I am new with flat rate, and finding out that this way of pricing is helping to not just spin my wheels on service work. We have to cover the overhead and be profitable or it's not worth it.


----------



## roullette (Feb 28, 2008)

ive been using flate rate for 9 years.. its the only way to go.. if you even have a slightest worry that a job could bite you in the ass you always let the customer know that this other price could be the repair cost.

i used to give flat rate prices out of a big bulky book. now i moved to another company that has palm pilots and its alot easier..

only problem with the flate rate is the IRS when you get audited hard to show them parts labor profit break down.

as a service plumber not only are you a repair technician but your a sales man 
so if you know what to say and know how to approach the customer and deal with there problems, then flat rate will make u a fortune.

gives the customer the comfort of knowing that even if the plumber doesnt have the part on his truck there not paying for him leaving to get it and coming back to install it.
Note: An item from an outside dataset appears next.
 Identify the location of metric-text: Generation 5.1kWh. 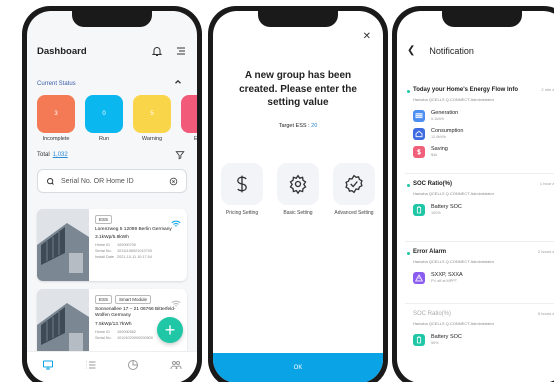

Also gives them equal pricing opportunities. 

my company charges 342.21 an hr based on our flate rate books......and people love it..lol


----------



## roullette (Feb 28, 2008)

for a toilet install at my company $696.71 thats for a regular white round front 12" rough..
and i think all of us plumbers know the time an cost of these parts.. and if there toilet flange is gone and needs repair its another $400+..

service is where the moneys at!


----------